Grossly, the renal SFTs reported in the literature ranged from 2 to 25 cm. In our case the left kidney was involved with a 16-cm and the right kidney with a 5-cm mass. Most of the lesions have a benign appearance, are well circumscribed or pseudoencapsulated, firm, solid and frequently lobular with a gray to white cut surface. On imaging, they present as a well-defined, large, homogeneous and relatively hypovascular mass. Because it is of extraparenchymal origin, a typical cortical claw sign cannot be documented. Intralesional necrosis and cysts are infrequently encountered [7].
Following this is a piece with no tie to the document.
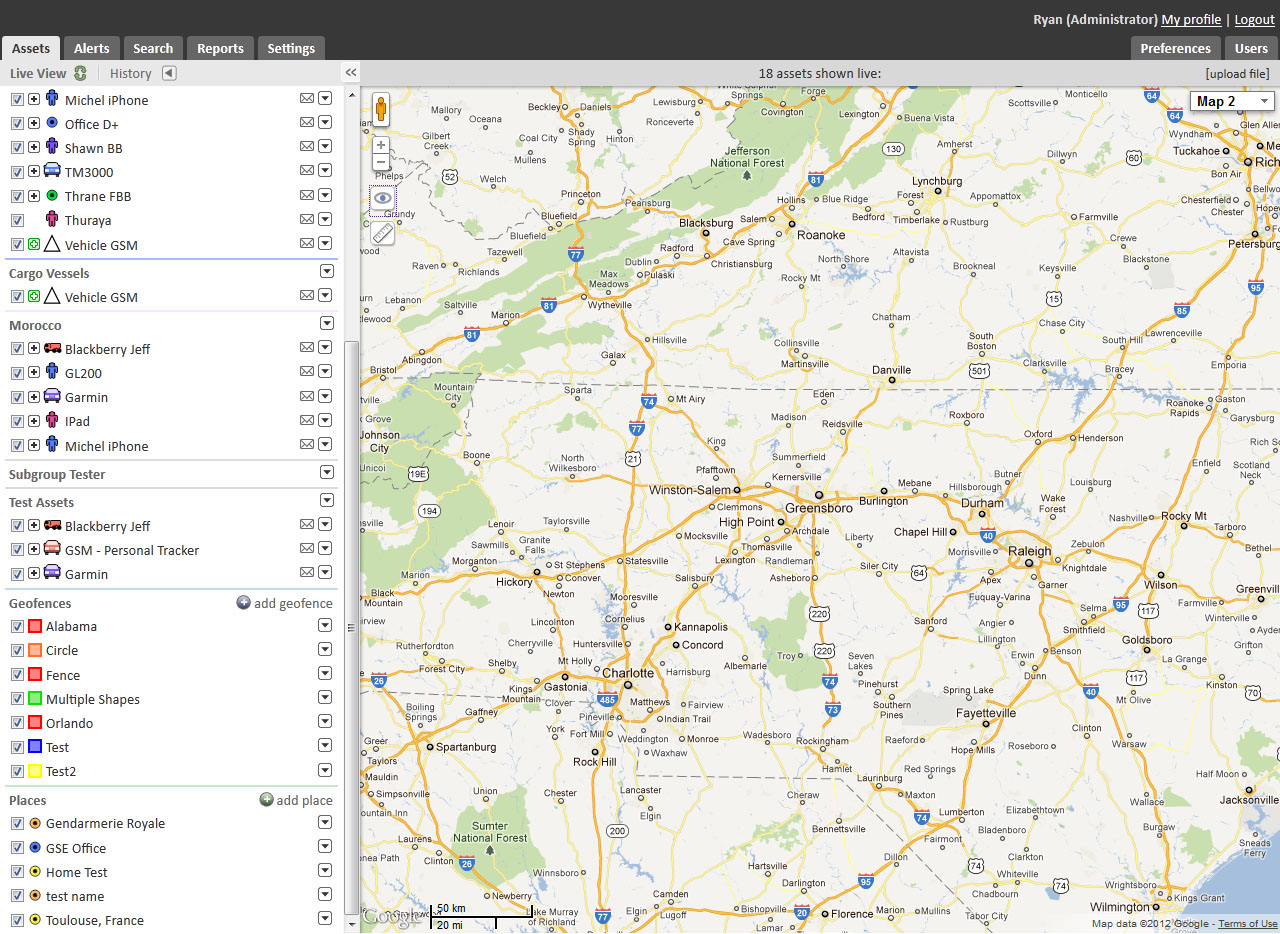Viewport: 1280px width, 934px height.
Task: Toggle the GSE Office place checkbox
Action: pos(17,848)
Although most cases are benign, the behavior of SFTs is unpredictable. Because of the overlapping of the histological diagnosis of SFT with other soft tissue tumors, its correct and precise pathological characterization necessitates experienced soft tissue pathologists to evaluate the specimen both for a proper diagnosis and for the detection of malignant features. England et al. [8] listed indicators of malignancy as cell density, the number of mitotic figures, cell atypia and the presence of necrosis. Vallat-Decouvelaere et al. [9] reported local recurrence to be nearly 4.3% and distant metastasis 6.7%. A more recent series of extrapleural SFTs with a long follow-up period reported by Cranshaw et al. [10] showed that extrapleural SFTs behave clinically in a manner similar to high-grade soft tissue sarcoma with relatively high rates of local recurrence (16.2%) and metastatic spread (8.9%). Local recurrence or metastasis occurs most often within the first 2 years, while the sites of distant metastasis are most commonly the lung and the liver. There has been no case of metastasis of malignant SFT to the kidney reported to date. There is only one case report regarding malignant SFT of the kidney reported in the literature [5]. The patient was a 76-year-old man with an incidentally diagnosed unilateral renal mass. The patient complained of abdominal pain and was treated with nephrectomy without any complications. Similarly, our patient was an elderly man with abdominal pain. But he had bilateral renal lesions and a history of surgical intervention due to malignant inguinal SFT. Surgical excisions of the lesions revealed late-term metastasis of inguinal malignant SFT. Its greatest value was being the first bilateral malignant SFT of the kidney reported in the literature. This is also the first reported case of malignant SFT bilaterally metastatic to the kidney in a long-term period.
Conclusion
This case showed that, despite SFT mostly being benign, the risk of local recurrence and metastasis is high even in so-called ‘benign’ tumors after a long period of time. Thus, long-term follow-up is mandatory in such renal lesions.